═════ Provided data
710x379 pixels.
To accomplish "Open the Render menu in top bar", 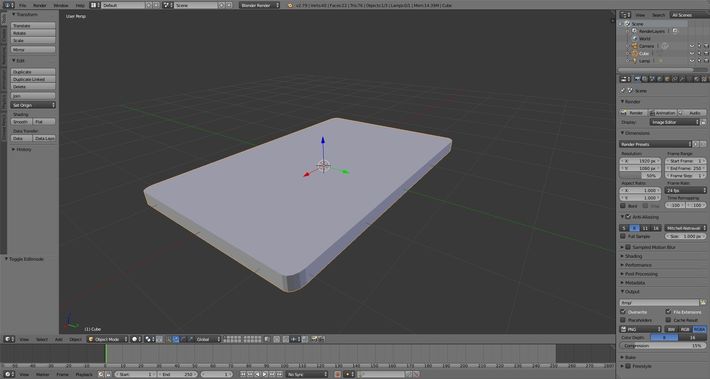I will [40, 5].
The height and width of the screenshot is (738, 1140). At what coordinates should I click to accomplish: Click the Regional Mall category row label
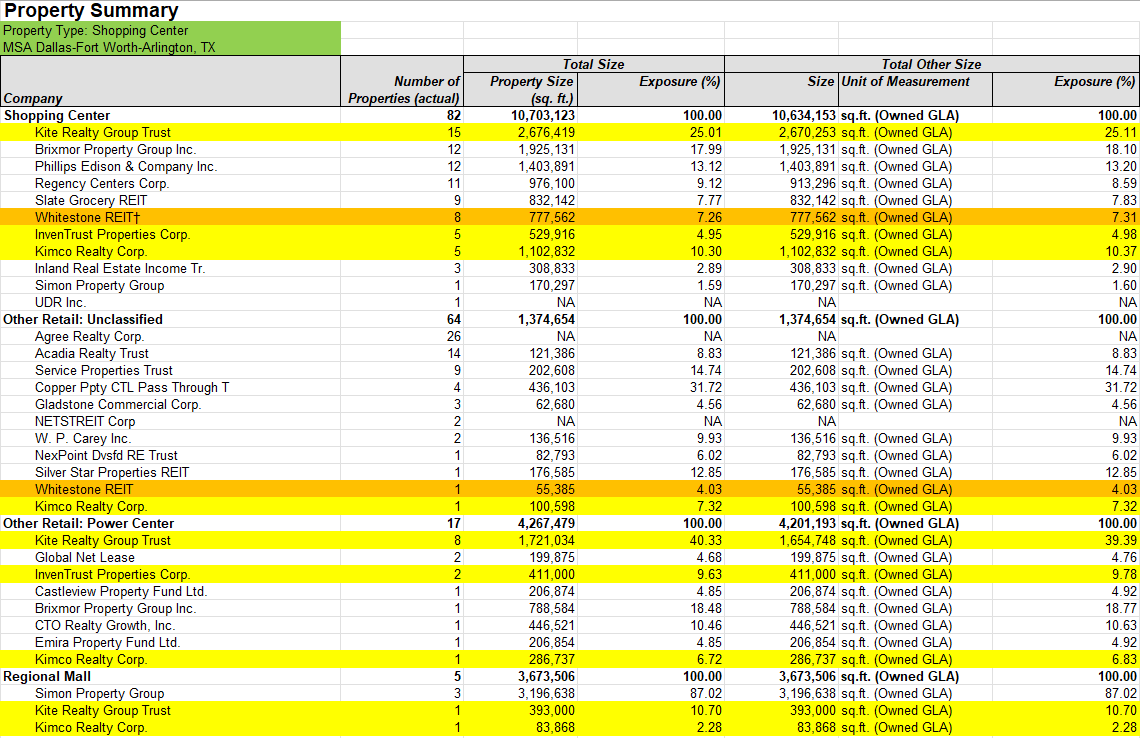46,677
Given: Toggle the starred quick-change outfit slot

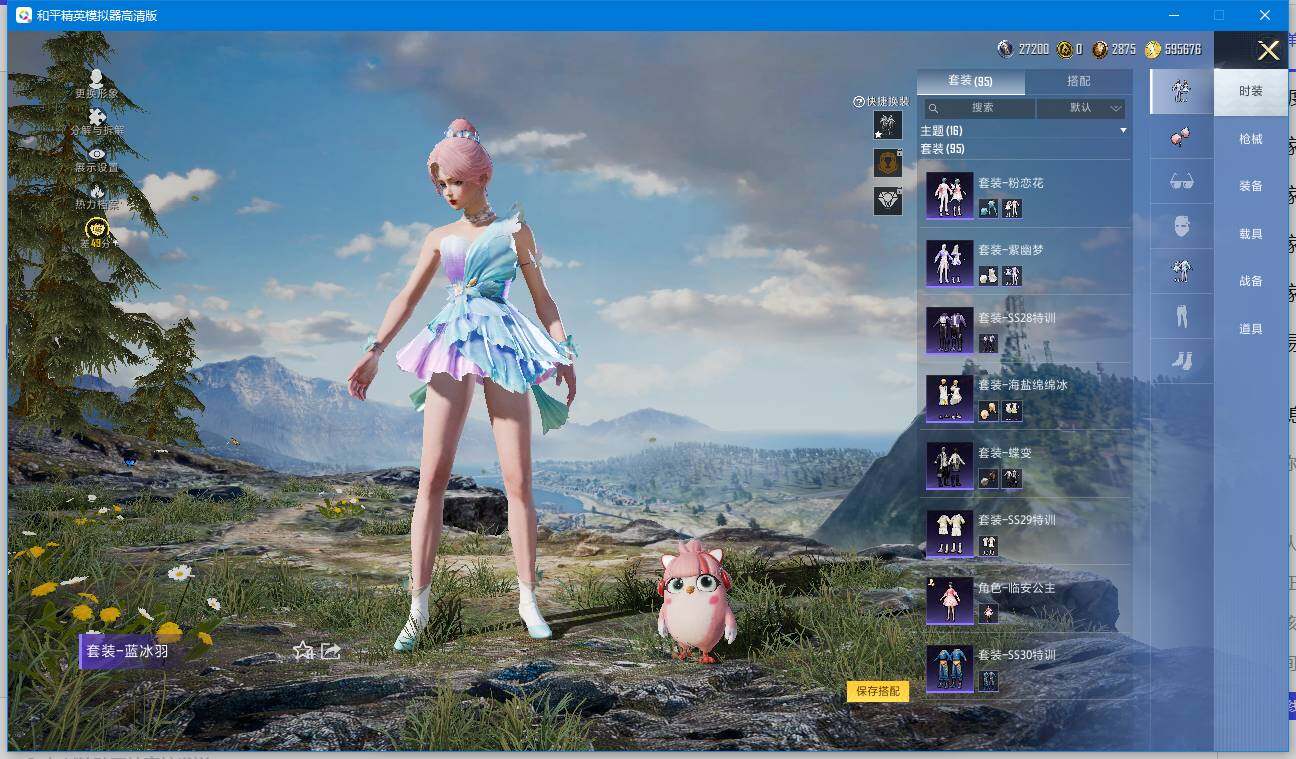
══════════
■ Directions for this task ■
Return only the lines from the one that contains "The height and" through the closing line of the data, inclusive, reproduced exactly and with every picture left out.

■ Your response ■
The height and width of the screenshot is (738, 1140). At what coordinates should I click to accomplish: Click the Regional Mall category row label
46,677
Given: Toggle the starred quick-change outfit slot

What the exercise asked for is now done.